▸ **Tasks to carry out**:
1/ Name every dog mentioned in the forum thread on leaving dogs home alone.
2/ Copy the passage of the forum thread that begins at the words "Once you show" and ends after "they are fine .", switching "husband" to "sister".

▸ **Extract**:
———

I think a lot depends on the personality of the dog as well // Asta had a more outgoing trusting personality and he seemed to get it earlier and he realized I was coming home soon and he just had to wait .. 
There were not that many times I left him on his own as he was so easy I would take him with me . He did not have a lot of the insecurity issues that I had with Cosmo .. 
They are like kids and flowers - bloom at different times .. Some bloom later than others ..
I must say it has been a big help to have the trainer she is just so calm and positive and it has a wonderful effect on the dogs and on me as well ..


----------



## irnfit (Nov 21, 2006)

They are rarely left alone, but sometimes it can't be avoided. So, I started leaving for 10 mins at a time, just to go to the bank, deli, etc. Now we are up to 2 hours. When they see me leaving, they get excited, and I just say "Mommy will be right back. See you later." They seem to settle down. When I pull out of the driveway, I see them sitting in the window, and that's usually where they are when I get back.


----------



## Cosmosmom (Jan 12, 2007)

I agree and I think it is OK for them to be left alone after all they have each other .


----------



## CapotesMom (Apr 3, 2007)

Capote's been pretty bad cause I've been causing a fuss. I noticed last night when I didn't that he calmed right down cause I wasn't making a huge deal that I was home. He still didn't like that I left today, but I left without a lot of hoopla again..so we'll see how it goes..I hate ignoring him when I get home...it makes me feel mean..lol


----------



## abuelashavanese (Mar 26, 2007)

Lots of good tips for the pups. Now, if I can just fix my separation anxiety - I'll be in good shape


----------



## CapotesMom (Apr 3, 2007)

yes..I think we get the stronger case of anxiety. When my coworkers tell me to stop talking about capote I know that I'm feelin the sting..


----------



## Cosmosmom (Jan 12, 2007)

Once you show them those cute pictures I am sure they will understand .
Interesting but my husband is so conscientious about not leaving them for too long . I am the one reassuring him and saying they are fine .
Who'd have thunk it !!


----------



## CapotesMom (Apr 3, 2007)

well..it's like leaving your kids alone for that long..they're just like kids. I feel bad I have to leave him all day..but if I don't then I can't afford to buy him toys and take him to the vet for shots and all those good things..lol. catch 22..I'll spoil him rotten while he's with me..till then, he has a bazillion toys and food and water and room to play while I'm gone..


----------



## marjrc (Jan 13, 2007)

CapotesMom, I am glad to see that you're trying to no longer get hyped up about coming home and leaving Capote. It truly is the best thing for them in the long run. I have been doing it that way since we had Ricky, back in Sept. and I'm constantly reminding the family, most especially our daughter, to just keep things 'cool' and not fuss over them. Twice last week, I got home and both dogs were lying on the kitchen floor and got up without any excitement at all and wandered over to say 'hi'. lol Most times, however, they act like they haven't seen me for a week!!


----------

———

▸ **Information shown**:

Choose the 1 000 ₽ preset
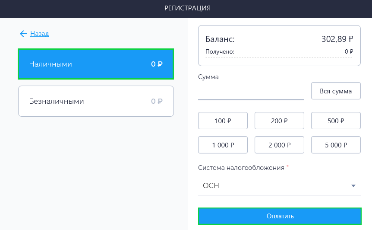The height and width of the screenshot is (230, 372). (x=223, y=145)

———

▸ **Problem solutions**:
1/ Asta, Cosmo, Capote, Ricky

2/
Once you show them those cute pictures I am sure they will understand .
Interesting but my sister is so conscientious about not leaving them for too long . I am the one reassuring him and saying they are fine .